C'est si complexe ! Quelle est la solution ?

La meilleure solution est de produire plus de marchandises américaines que le reste du monde achètera volontiers sans coercition. Pour ce faire, nous devons reconstruire un secteur manufacturier compétitif et haut de gamme. (Note : cela crée aussi de nombreux emplois de cols blancs).

Les seuls qui peuvent relancer le secteur manufacturier sont ceux qui ont expédié les emplois à l'étranger, c'est-à-dire les entreprises mondialistes.

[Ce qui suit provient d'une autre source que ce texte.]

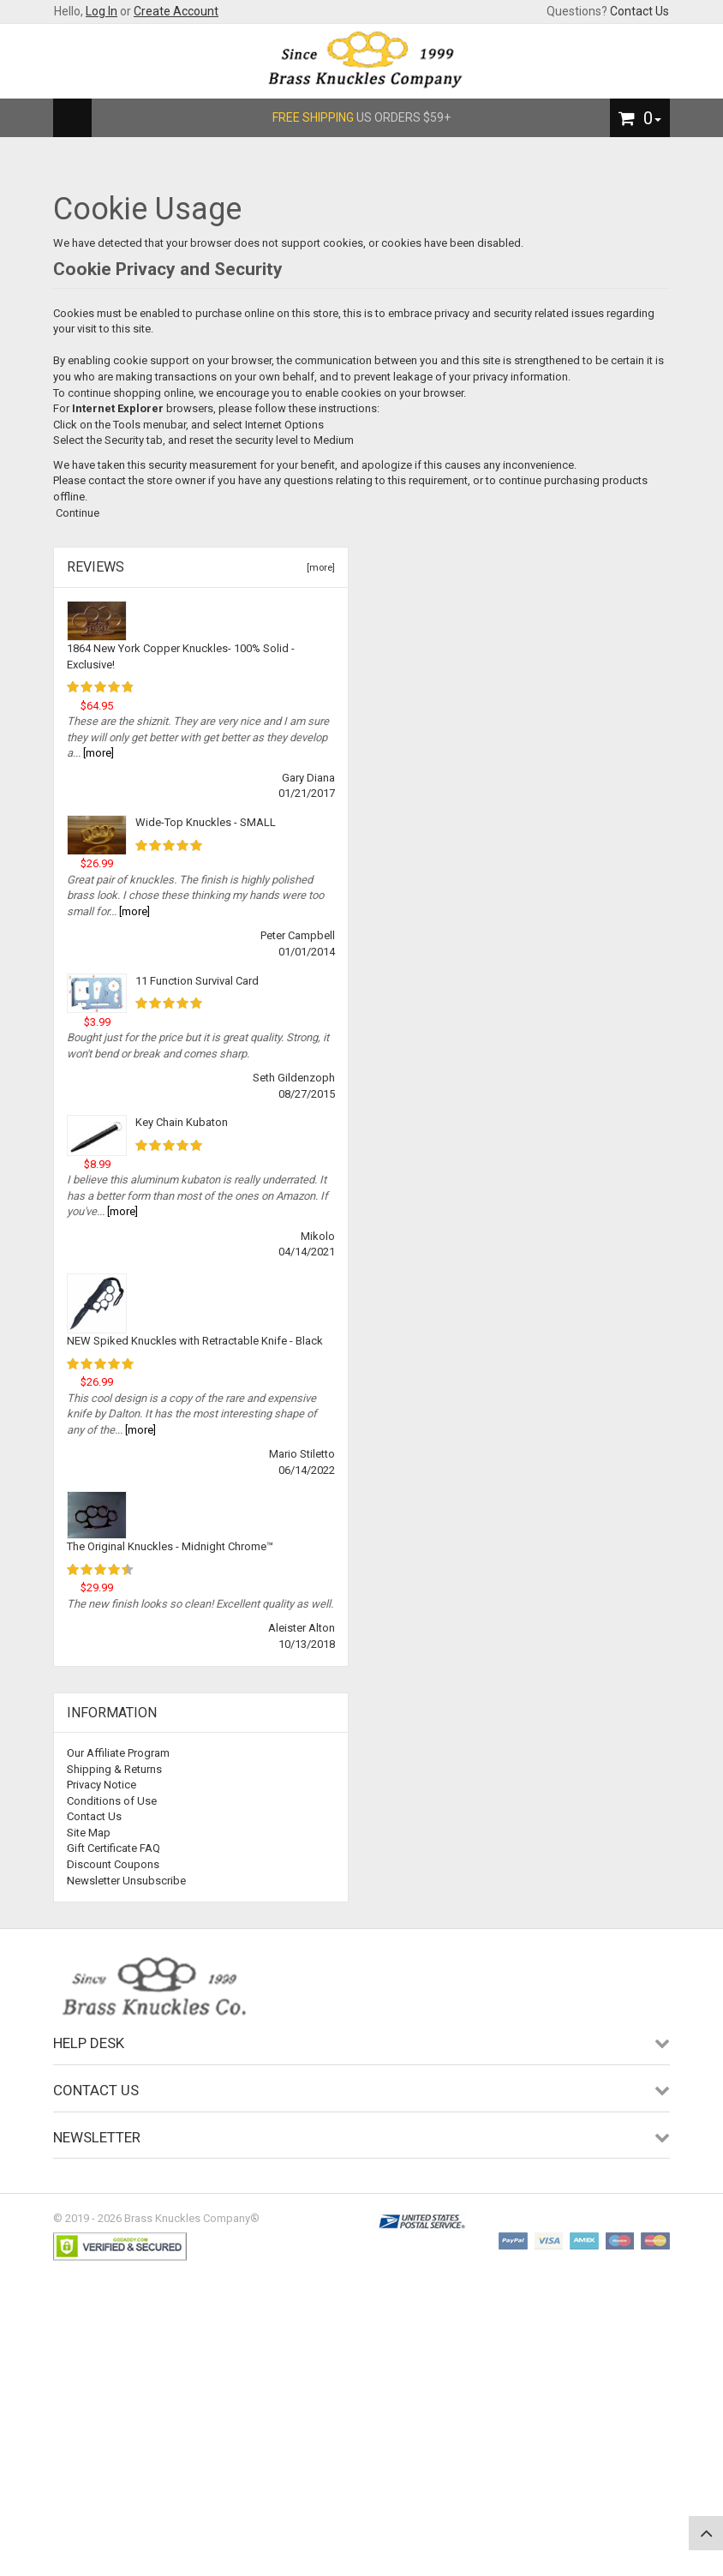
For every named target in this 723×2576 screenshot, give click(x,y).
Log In (101, 11)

Cette année seulement, les sociétés américaines prévoient dépenser 800 milliards de dollars en rachats d'actions - ce qui, soit dit en passant, était illégal jusqu'aux années 1980. Une telle ingénierie financière ne fait que gonfler la bulle boursière à des niveaux irrationnels. Si les élites se préoccupaient vraiment de la prospérité à long terme de l'Amérique, elles investiraient plutôt de telles sommes d'argent pour créer des emplois et des produits innovants chez elles. Malheureusement, la plupart des grandes entreprises se préoccupent principalement des résultats financiers de leur entreprise (et de leur propre situation).

Il y a aussi de nombreux autres efforts qui doivent être déployés par le gouvernement américain, la société civile et les particuliers américains pour s'attaquer aux problèmes systémiques de notre économie. Il faudrait un livre entier pour discuter de tout cela, et je suis en train d'en publier un.